Regarding Claim 13, 
Kopp et al. teaches the method of claim 1, wherein training the neural network comprises: 
Kopp et al. further teaches generating a stratified neural network that includes large data volume parts and small data parts (Kopp et al., Col. 12 Lines 13-17, “In an example, a two-stage convolutional neural network is used that includes max pooling layers. The two-stage convolutional neural network (CNN) uses rectified linear units for the non-linearity and a fully-connected layer at the end for image classification” teaches the neural network (corresponds to stratified neural network) that consist of two-stage (corresponds to large data volume parts and small data parts)).
Regarding Claim 14, 
Kopp et al. teaches the method of claim 13, wherein sending the updated neural network information to the edge device comprises 
Kopp et al. further teaches sending the small data parts of the stratified neural network to the edge device (Kopp et al., Col. 6 Lines 27-36, “The training occurs in a decentralized manner on multiple devices with only the local data available to each device. The multiple devices do not share data. The aggregation of model parameters occurs asynchronously on a centralized parameter server. The aggregation of the model parameters includes a small linear weighting of the locally-trained model parameters to the centrally-stored model parameters that is independent of the number of data points, the staleness of the parameter updates, and the data distribution” teaches a small linear weighting (corresponds to small data parts) of the locally-trained model (corresponds to stratified neural network) to the devices).
Regarding Claim 15, 
Kopp et al. teaches the method of claim 13, wherein generating the stratified neural network that includes the large data volume parts and the small data parts comprises: generating the stratified neural network to include: 
Kopp et al. further teaches a large data volume part that include a feature identification layer (Kopp et al., Col. 12 Lines 13-14, “In an example, a two-stage convolutional neural network is used that includes max pooling layers” teaches max pooling layers (corresponds to feature identification layer)).
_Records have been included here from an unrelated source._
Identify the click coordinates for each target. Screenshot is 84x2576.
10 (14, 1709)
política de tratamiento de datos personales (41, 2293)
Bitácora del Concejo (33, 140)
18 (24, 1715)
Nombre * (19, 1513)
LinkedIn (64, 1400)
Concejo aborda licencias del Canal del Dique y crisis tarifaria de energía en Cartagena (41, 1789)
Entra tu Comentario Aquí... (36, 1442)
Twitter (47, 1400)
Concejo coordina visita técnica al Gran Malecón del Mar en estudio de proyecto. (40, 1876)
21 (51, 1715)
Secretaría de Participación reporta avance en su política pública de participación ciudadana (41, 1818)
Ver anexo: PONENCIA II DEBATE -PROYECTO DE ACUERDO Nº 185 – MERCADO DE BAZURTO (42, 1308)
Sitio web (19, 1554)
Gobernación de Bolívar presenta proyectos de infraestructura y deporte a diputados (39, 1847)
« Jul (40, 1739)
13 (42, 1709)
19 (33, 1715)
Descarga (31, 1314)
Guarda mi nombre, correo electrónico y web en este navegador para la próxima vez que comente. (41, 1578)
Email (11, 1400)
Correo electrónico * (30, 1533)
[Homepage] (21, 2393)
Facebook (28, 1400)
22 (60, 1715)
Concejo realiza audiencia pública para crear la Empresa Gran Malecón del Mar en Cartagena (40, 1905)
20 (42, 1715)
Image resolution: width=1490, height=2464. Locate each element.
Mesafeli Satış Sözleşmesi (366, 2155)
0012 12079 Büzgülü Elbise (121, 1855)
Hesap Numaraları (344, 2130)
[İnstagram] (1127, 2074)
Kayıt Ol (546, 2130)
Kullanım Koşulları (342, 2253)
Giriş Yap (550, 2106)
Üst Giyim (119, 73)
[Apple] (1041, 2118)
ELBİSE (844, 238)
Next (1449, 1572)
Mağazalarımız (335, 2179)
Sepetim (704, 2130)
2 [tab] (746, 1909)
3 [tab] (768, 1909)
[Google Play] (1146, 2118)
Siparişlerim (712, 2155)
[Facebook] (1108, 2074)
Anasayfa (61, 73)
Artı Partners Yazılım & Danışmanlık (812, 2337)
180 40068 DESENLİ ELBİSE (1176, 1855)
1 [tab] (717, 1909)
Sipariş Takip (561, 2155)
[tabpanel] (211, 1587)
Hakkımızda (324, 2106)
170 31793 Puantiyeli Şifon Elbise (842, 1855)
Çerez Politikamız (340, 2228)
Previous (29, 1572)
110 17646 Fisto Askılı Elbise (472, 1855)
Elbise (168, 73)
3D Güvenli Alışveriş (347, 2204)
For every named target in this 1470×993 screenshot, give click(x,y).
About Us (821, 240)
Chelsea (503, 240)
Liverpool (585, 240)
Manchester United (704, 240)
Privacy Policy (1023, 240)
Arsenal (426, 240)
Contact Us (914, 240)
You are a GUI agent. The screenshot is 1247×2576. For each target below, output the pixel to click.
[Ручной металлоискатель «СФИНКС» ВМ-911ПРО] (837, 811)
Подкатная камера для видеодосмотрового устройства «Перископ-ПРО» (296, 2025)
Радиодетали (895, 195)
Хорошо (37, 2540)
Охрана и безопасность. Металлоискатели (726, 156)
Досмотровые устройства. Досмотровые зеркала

a small data part that includes a fully connected layer (Kopp et al., Col. 12 Lines 14-17, “The two-stage convolutional neural network (CNN) uses rectified linear units for the non-linearity and a fully-connected layer at the end for image classification” teaches fully-connected layer).
Regarding Claim 16, 
Kopp et al. teaches the method of claim 13, wherein generating the stratified neural network that includes the large data volume parts and the small data parts comprises: generating the stratified neural network to include: 
Kopp et al. further teaches large data volume parts that include multiple partial layers that are not cross-connected (FIG. 5 and Col. 15-16 Lines 65-67 and Lines 1-3, “FIG. 5 depicts an embodiment for aggregation by a hierarchy of parameters servers. There is not just a single parameter server 125, but the worker devices 122 and parameter servers 125 have been further partitioned into groups. Each parameter server 125 further transmits parameters to a master parameter server 525 to be aggregated” teaches the parameter server (corresponds to large data volume parts) includes layers that are not cross-connected)
small data parts that include cross-connected weights between the multiple partial layers in the large data volume parts (FIG. 5 and Col. 15-16 Lines 65-67 and Lines 1-3, “FIG. 5 depicts an embodiment for aggregation by a hierarchy of parameters servers. There is not just a single parameter server 125, but the worker devices 122 and parameter servers 125 have been further partitioned into groups. Each parameter server 125 further transmits parameters to a master parameter server 525 to be aggregated” teaches the worker devices (corresponds to small data parts) that includes cross-connected parameters between the worker devices).
Regarding Claim 17, 
Kopp et al. teaches the method of claim 13, wherein generating the stratified neural network that includes the large data volume parts and the small data parts comprises: generating the stratified neural network to include: 
Kopp et al. further teaches large data volume parts that include layers with a higher numerical precision (Kopp et al., Col. 9 Lines 14-16, “A lower alpha value discounts the newer incoming parameter, leading to less change in the central parameter vector” teaches a lower alpha value (corresponds to higher numerical precision)). 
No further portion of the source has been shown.